Et tombe à pic puisque  les thèmes qui se suivent et dont nous ne savons plus où commencent et où finissent les influences. Alors que le premier thème s’achève par la reprise de la mélodie initiale en langue buore (exprimant la demande que fait l’exilé de venir entrer dans la maison d’accueil), le second thème (trés “chakaponk”) permet à l’accordéon de manifester sa virtuosité, au trio de passer en swing et à Vim de chorusser à sa manière funky-jazzy-africaine. Pourquoi se priver lorsque l’on maitrise plusieurs traditions?

Bien sûr la valse sait swinguer ; et l’appel de la pluie par le balafon, fait venir avec plaisir… le moment du partage du blanc et du rosé du domaine, puisque Jazz’Péro oblige, les plaisirs du palais viennent rejoindre ceux des oreilles.

La qualité de l’accueil dans le domaine, la drôlerie et l’humour des musiciens, la générosité des bénévoles et du patron du festival, Dominique, se confirment, s’il en était besoin.
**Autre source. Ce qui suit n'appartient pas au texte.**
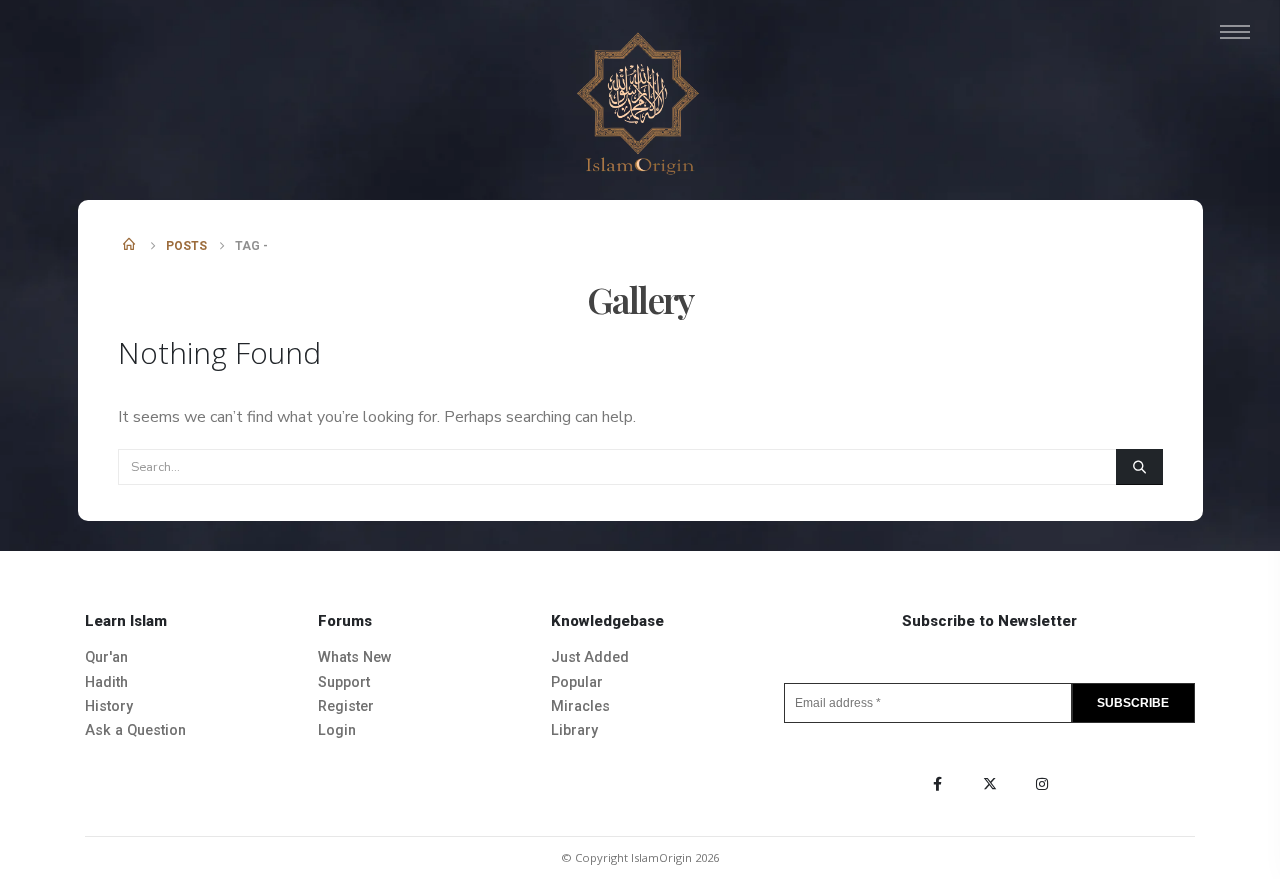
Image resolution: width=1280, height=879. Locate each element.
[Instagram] (1042, 784)
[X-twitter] (990, 784)
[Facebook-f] (938, 784)
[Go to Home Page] (130, 246)
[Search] (1139, 467)
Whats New (355, 657)
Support (344, 682)
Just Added (590, 657)
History (109, 706)
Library (574, 730)
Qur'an (106, 657)
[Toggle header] (1235, 32)
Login (337, 730)
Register (346, 706)
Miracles (580, 706)
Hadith (106, 682)
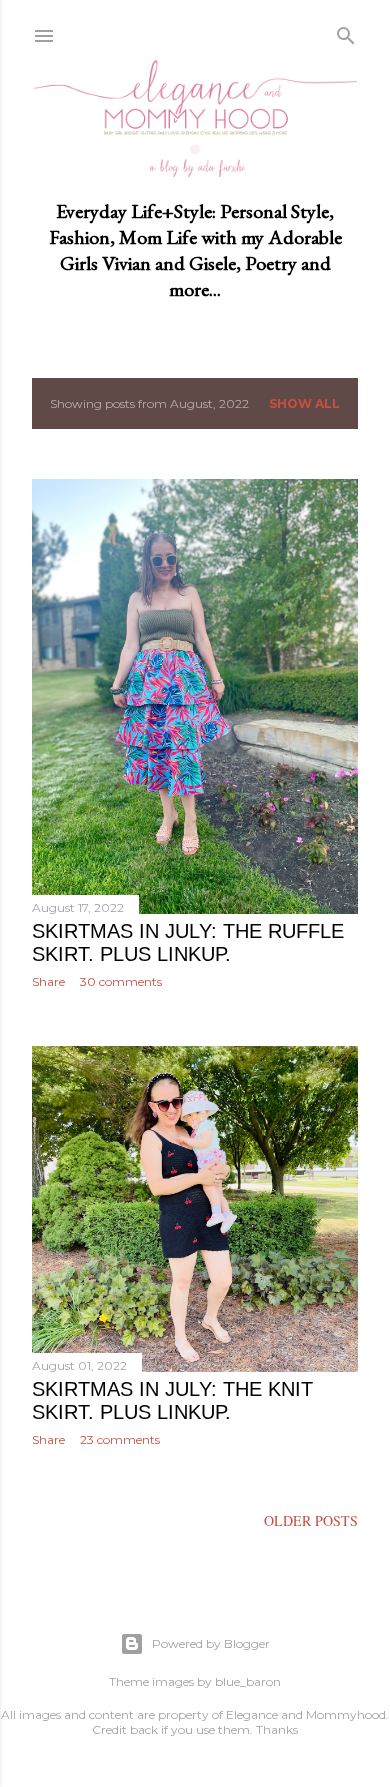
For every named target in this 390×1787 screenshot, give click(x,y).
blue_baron (248, 1681)
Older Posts (311, 1520)
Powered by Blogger (211, 1643)
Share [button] (48, 981)
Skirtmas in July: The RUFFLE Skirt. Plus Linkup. (188, 942)
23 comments (120, 1439)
Circulation et partage de quelques plats sucrés et salés, de bonne humeur, nous sommes dans le “food” mais pas dans le “fast”,  et dans le faste des rires et des échanges.

Le second set est à l’image du premier, festif, joyeux, avec quelques  rythmes brésiliens vertigineux, où le public est invité à chanter, quelques compositions un peu musclées , quelques valses originales (dont une composition de Carmine). Et surtout ce moment fort et émouvant qu’est la berceuse burkinabe, reprise à trois voix, et à la fin à capella par le trio.

Le public jubile donc, et à la façon des fêtes campagnardes décrites par Rousseau, “on y danse, on y danse” se reconnaît en son humanité pleine et entière, par la grâce de la musique et la générosité de tous.

Pieuses et belles pensées ricanera quelque lecteur malavisé ? Qu’il apprenne donc un peu à s’aimer!

 

NB : le trio édite un CD vers le mois de mars, sans doute sous un autre nom de groupe. Nous vous en reparlerons!